*SHORT EXERCISE A*: In the article about Nick Frost's wrestling movie, reproduce the part that opens with the words "However, he added" and closes with "getting spines busted'.", substituting "put a limit on it" for "put a cap on it".
*SHORT EXERCISE B*: Pick up the article about Nick Frost's planned wrestling film after its final sentence and keep writing.

*TEXT EXCERPT*:
Nick Frost: I want to do a wrestling movie
Nick Frost is planning to star in his own wrestling movie
'I've written a wrestling film, so I think we're going to try and get that off the ground over here' he told American comic Marc Maron on his WTF podcast.
'I am a wrestling fan, I like a bit of rough and tumble and I'd like to do all of the wrestling myself'.
However, he added that he would have to make the film soon because 'I need to put a cap on it in terms of … I'm 42 now - 45 is when you start getting spines busted'.
The film is believed to have the working title Cockney Lump, and will be produced by Big Talk, who made the Dagenham-born actor's last film, the salsa dancing rom-com Cuban Fury, as well as Spaced and Mr Sloane for television.
In 2012, Frost told the comic book website Bleeding Cool: 'Cockney Lump is written, I’m tweaking it constantly and we’re just trying to get it out there and see who fancies making a wrestling film. It will be with Big Talk.’
As long ago as 2010, Frost suggested on Jonathan Ross' chat show that Simon Pegg would play his wrestler's manager, Earl Grey.

*LISTED RECORDS*:
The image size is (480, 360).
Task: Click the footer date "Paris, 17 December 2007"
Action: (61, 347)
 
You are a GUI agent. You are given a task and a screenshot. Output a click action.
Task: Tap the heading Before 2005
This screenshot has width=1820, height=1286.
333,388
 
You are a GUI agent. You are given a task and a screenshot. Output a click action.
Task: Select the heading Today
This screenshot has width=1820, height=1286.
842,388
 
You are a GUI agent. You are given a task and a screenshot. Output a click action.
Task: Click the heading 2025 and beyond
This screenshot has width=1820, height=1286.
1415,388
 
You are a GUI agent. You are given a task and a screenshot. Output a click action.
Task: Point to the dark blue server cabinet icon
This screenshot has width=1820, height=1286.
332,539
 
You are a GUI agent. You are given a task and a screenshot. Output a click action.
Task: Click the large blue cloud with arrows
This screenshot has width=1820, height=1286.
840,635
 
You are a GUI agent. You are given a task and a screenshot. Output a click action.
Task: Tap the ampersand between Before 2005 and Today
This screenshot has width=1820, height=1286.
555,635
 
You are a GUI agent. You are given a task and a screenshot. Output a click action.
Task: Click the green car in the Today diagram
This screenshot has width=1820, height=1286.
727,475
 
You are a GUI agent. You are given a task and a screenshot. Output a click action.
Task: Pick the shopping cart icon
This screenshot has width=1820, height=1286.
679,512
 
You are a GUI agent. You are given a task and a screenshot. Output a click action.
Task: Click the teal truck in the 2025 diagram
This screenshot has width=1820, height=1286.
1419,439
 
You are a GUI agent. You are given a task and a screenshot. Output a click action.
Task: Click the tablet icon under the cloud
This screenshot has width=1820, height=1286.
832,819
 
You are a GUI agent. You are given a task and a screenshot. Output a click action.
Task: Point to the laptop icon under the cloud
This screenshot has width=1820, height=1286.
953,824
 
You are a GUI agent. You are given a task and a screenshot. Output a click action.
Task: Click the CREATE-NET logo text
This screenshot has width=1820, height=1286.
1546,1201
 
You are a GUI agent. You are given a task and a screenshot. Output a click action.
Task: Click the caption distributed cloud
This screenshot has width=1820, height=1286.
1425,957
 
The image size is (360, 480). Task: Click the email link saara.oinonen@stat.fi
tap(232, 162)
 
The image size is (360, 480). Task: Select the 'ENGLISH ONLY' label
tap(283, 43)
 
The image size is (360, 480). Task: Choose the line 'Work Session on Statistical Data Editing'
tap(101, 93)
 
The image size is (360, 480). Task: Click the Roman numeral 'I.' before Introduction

*FINAL ANSWER A*:
However, he added that he would have to make the film soon because 'I need to put a limit on it in terms of … I'm 42 now - 45 is when you start getting spines busted'.

*FINAL ANSWER B*:
Frost – who is in the US to promote animated movie The Boxtrolls, which also features the voices of Pegg, Richard Ayoade and Sir Ben Kingsley – also told Maron that he had written a children's book that he wants to turn into a graphic novel and had been approached by a publisher to write a memoir.
But after spending five months writing his life story until the age of 23, he thought better of it.
He said: 'I don't think I am going to do it but I enjoyed sitting down and doing it for myself, it was kind of interesting.
'I wanted to write the whole thing and then take out everything I wouldn't want anyone to know and see what would be left, see if there would be an amusing story there … without the … shit.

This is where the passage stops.